Malnutrition rates have been declining in India, but the absolute numbers of stunted (short for age) (46.6 million), wasted (low weight for height) (25.5 million), and anemic children (73 million under-3 children) are still a concern. With a prodigious challenge of triple burden of malnutrition — under-nutrition, over-nutrition, and micro-nutrient malnutrition — facing India and due to the cultural and geographical variance across states, combating malnutrition requires a granular approach.
Achieving the World Health Assembly’s Global Nutrition Target of a 40% reduction in the number of under-5 stunted children and reducing wasting to less than 5% by 2025 is challenging. According to the recent CNNS survey, 35% of under-5 children in India were stunted while 17% were wasted. Hence, efforts to reduce malnutrition must be accelerated.
Malnutrition is multi-factorial, caused by the lack of wholesome and nutritious food, poor hygiene and sanitation, frequent illness, poor care practices, and lack of access to services. Most of these are preventable or treatable through effective health and nutrition interventions. Maternal literacy, the status of women in society, economic and social factors including poverty and income distribution are strong determinants of child health and influence care practices at home. Hence, we find higher levels of malnutrition in rural areas, especially among ST families.

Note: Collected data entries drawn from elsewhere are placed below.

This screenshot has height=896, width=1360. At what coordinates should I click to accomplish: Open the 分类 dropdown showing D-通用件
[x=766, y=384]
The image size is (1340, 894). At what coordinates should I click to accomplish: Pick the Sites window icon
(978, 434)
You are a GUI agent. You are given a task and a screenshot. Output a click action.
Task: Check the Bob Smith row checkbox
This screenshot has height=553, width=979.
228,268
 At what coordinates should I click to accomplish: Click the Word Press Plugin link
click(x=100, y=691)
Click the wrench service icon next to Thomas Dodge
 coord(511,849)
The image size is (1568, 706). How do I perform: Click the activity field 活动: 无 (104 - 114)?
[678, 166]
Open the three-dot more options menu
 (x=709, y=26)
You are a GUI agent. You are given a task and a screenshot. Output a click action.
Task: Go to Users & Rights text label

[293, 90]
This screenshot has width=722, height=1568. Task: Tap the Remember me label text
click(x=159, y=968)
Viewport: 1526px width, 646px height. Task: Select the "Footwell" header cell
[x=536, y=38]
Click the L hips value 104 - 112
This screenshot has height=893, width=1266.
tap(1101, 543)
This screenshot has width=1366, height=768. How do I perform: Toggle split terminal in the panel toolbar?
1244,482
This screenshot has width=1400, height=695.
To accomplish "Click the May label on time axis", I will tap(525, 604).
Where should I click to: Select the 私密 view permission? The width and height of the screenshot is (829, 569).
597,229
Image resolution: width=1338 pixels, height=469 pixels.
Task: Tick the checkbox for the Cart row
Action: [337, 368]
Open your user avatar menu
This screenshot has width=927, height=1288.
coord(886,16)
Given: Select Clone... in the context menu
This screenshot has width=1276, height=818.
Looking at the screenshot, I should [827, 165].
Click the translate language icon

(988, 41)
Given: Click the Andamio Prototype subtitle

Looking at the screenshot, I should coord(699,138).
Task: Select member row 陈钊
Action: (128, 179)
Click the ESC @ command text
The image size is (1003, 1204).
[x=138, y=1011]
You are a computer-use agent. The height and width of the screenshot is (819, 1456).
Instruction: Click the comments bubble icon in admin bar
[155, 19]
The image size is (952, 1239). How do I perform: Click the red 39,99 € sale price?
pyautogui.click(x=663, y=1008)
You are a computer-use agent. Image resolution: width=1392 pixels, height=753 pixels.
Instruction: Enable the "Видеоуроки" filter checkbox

In a study published in Lancet in 2013, researchers found that scaling up proven nutritional interventions to 90% coverage could reduce global stunting by 20% and under-5 child mortality by 15%. The key health and nutrition interventions that are already a part of Government of India (GoI) programs include ante-natal care (ANC) coverage, iron, and folic acid supplementation, institutional delivery, early and exclusive breastfeeding, timely and age-appropriate complementary feeding, complete immunization, growth monitoring with special focus on severe and acute malnutrition (SAM) and moderate acute malnutrition (MAM) identification and referral.
Multiple initiatives have been taken up by GoI to address malnutrition, including welfare schemes like Integrated Child Development Scheme (ICDS), Poshan Abhiyaan, Pradhan Mantri Matru Vandana Yojana, Anaemia-mukt Bharat, health schemes like Mission Indradhanush, Intensified Home-based Newborn Care, livelihood promotion through MGNREGS, sanitation, and hygiene through Swachh Bharat Abhiyaan, etc., to improve nutritional status.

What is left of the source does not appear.